What is being asked
Please change "dropdown" to "drop-down list" in the listing lines starting with the line with "Given: Click the up directory arrow" and going on through the line with "tap(1516, 159)", and give back only those lines with everything else left as it is.

## start Records for processing

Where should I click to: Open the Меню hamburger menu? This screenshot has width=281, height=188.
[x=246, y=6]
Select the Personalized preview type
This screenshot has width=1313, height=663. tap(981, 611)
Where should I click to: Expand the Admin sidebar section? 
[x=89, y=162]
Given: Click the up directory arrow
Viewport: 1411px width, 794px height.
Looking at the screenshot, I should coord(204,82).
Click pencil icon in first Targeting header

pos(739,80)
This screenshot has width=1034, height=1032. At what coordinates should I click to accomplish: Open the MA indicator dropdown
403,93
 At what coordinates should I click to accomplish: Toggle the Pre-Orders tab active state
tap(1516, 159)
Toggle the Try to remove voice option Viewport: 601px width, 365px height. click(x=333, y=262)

## end Records for processing

Exercise response
Given: Click the up directory arrow
Viewport: 1411px width, 794px height.
Looking at the screenshot, I should coord(204,82).
Click pencil icon in first Targeting header

pos(739,80)
This screenshot has width=1034, height=1032. At what coordinates should I click to accomplish: Open the MA indicator drop-down list
403,93
 At what coordinates should I click to accomplish: Toggle the Pre-Orders tab active state
tap(1516, 159)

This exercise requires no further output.